Safe Streets

Year in Review: Spin Streets

Spin Streets Illustration

This past October, Spin joined forces with the 34th Avenue Open Streets Coalition and Street Lab to bring family-friendly, socially-distanced outdoor activities to a stretch of the 34th Avenue in Queens that the community had closed to cars and opened to their neighbors.

Since the community had closed 34th Avenue to cars earlier in the pandemic, volunteers had been programming activities, such as family bike rides, yoga classes, and Sapo (a popular South American game) matches. A visit to 34th Avenue by Street Lab and Spin in late October elevated the street programming to another level, bringing with it street furniture on which kids were able to do supervised art projects, a no-touch obstacle course, and other activities.

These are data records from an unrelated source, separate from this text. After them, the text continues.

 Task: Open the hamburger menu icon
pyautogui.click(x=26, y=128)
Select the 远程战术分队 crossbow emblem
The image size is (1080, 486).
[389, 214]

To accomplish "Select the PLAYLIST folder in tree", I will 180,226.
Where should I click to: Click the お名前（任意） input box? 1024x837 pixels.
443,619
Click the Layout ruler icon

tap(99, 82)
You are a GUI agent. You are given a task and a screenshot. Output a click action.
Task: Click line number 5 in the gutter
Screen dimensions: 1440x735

This collaboration rounded out an unpredictable year for our Streets team at Spin, one that demanded flexibility in the face of tremendous uncertainty. Though 2020 did not turn out the way we had planned, our Streets team, through meaningful collaborations, a commitment to equity in the work we do, remaining flexible and responsive to the needs of the communities we serve, and striving for lasting, systemic changes that make our streets safer for all people, rose to the challenge.

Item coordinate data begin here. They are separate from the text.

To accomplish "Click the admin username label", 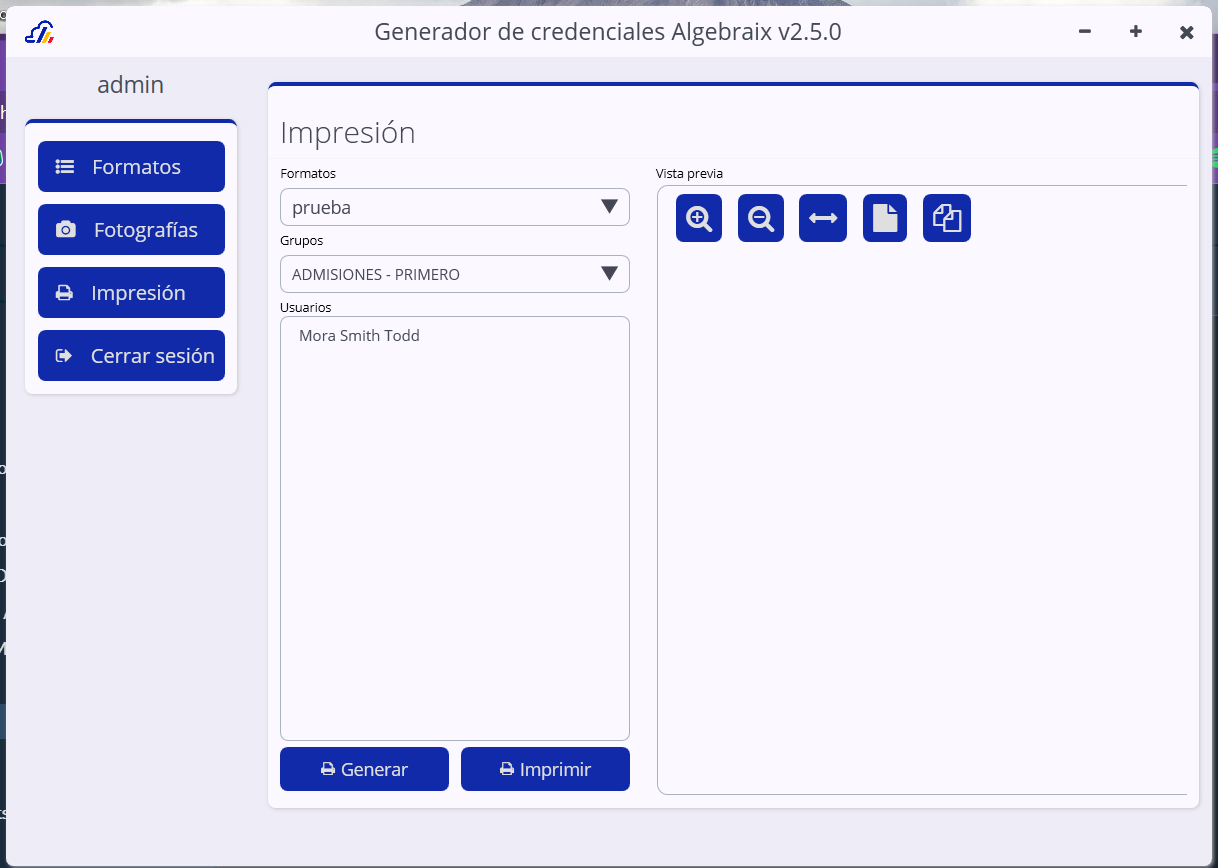I will [x=130, y=86].
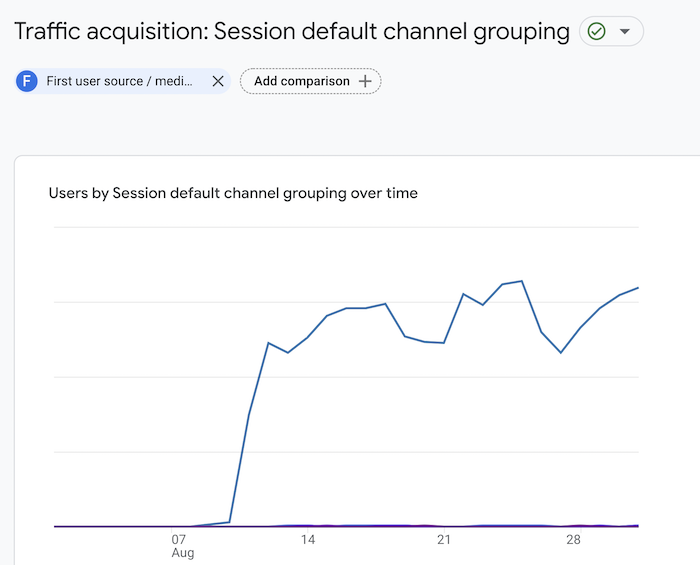This screenshot has height=565, width=700.
Task: Select the blue line's rightmost endpoint
Action: pos(638,288)
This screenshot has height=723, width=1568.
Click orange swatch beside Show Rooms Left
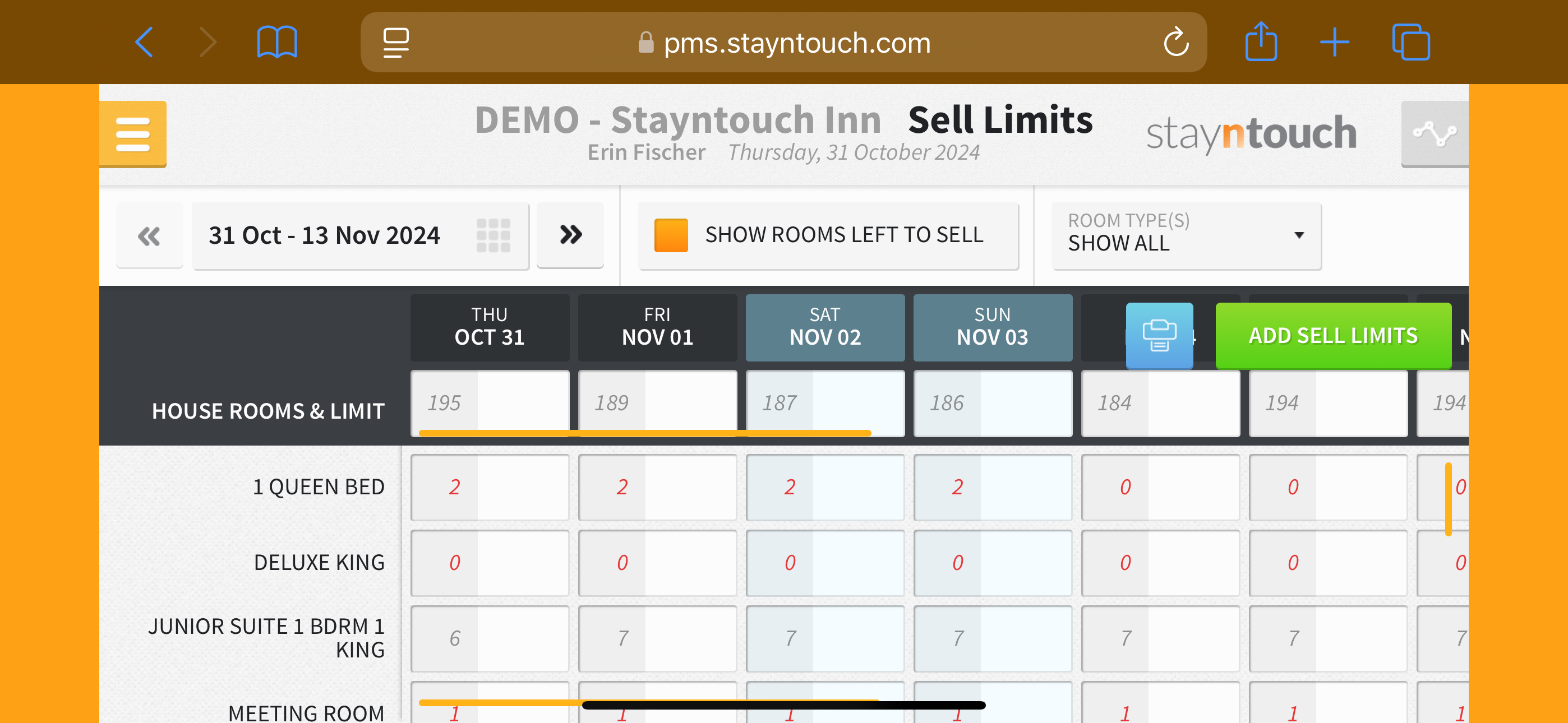click(x=671, y=235)
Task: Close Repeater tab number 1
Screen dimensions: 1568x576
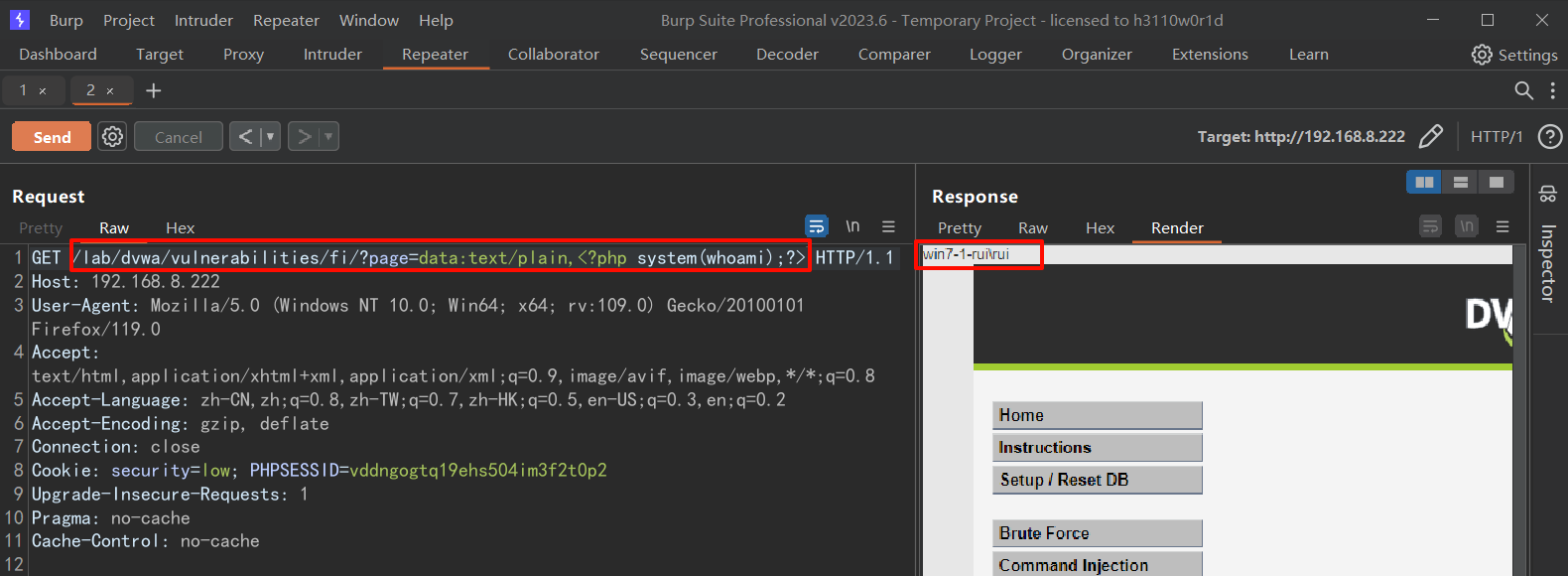Action: click(43, 90)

As we plan for 2021, our Streets team is looking to cultivate relationships with community organizations and city officials to continue working for safer streets for everyone. That means giving people the tools they need for more effective activism, improving infrastructure, and empowering communities to create the streets reflect their needs.

Empowering communities to take charge of their streets

We believe that the people who live in a community know best how to make it more livable and safer. Sometimes, they just need the right tools or a small influx of resources to make it happen.

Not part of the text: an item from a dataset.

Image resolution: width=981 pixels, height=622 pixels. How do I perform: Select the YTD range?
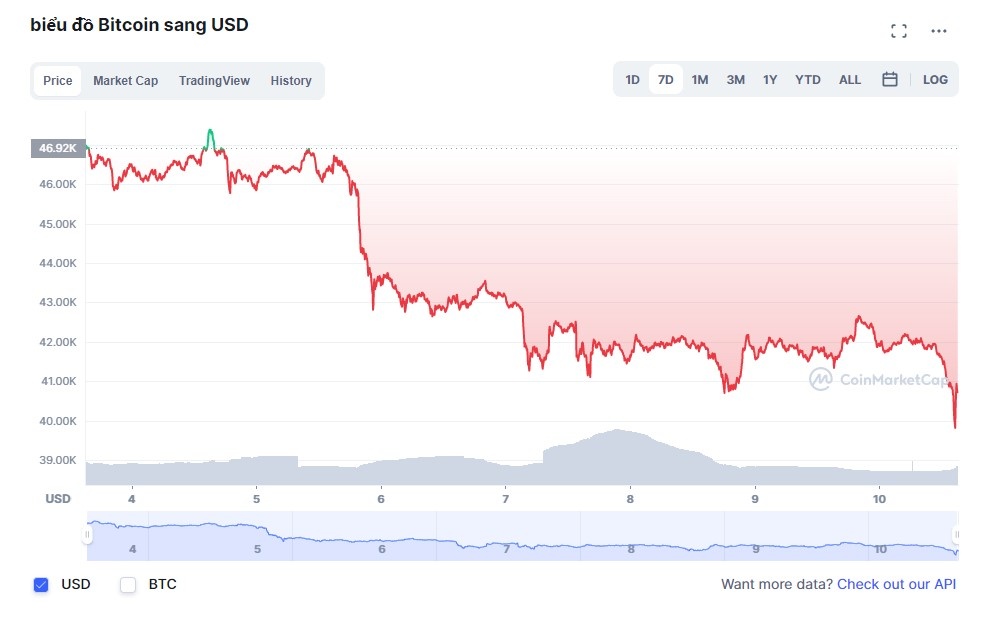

That’s what guided our collaboration with Street Lab. With a little extra support, Street Lab was able to work with their community partners and turn city streets into much-needed active open space for children during the city’s lockdown.

Lexington Ave. and 101st. during a visit by Street Lab last year. Photo courtesy of Street Lab.

“Spin has been a fantastic partner — supporting us with seed funding which is critical to launching new ideas, and also helping us make connections, having conversations, and being game for experimentation,” Street Lab co-founder Leslie Davol said in an interview with Spin. “We are so well aligned in the way that we both value public space and the civic importance of shared streets and a goal of supporting communities with the greatest needs. We’re grateful to have been able to work with Spin, and hope to be able to do more great things together in the future!”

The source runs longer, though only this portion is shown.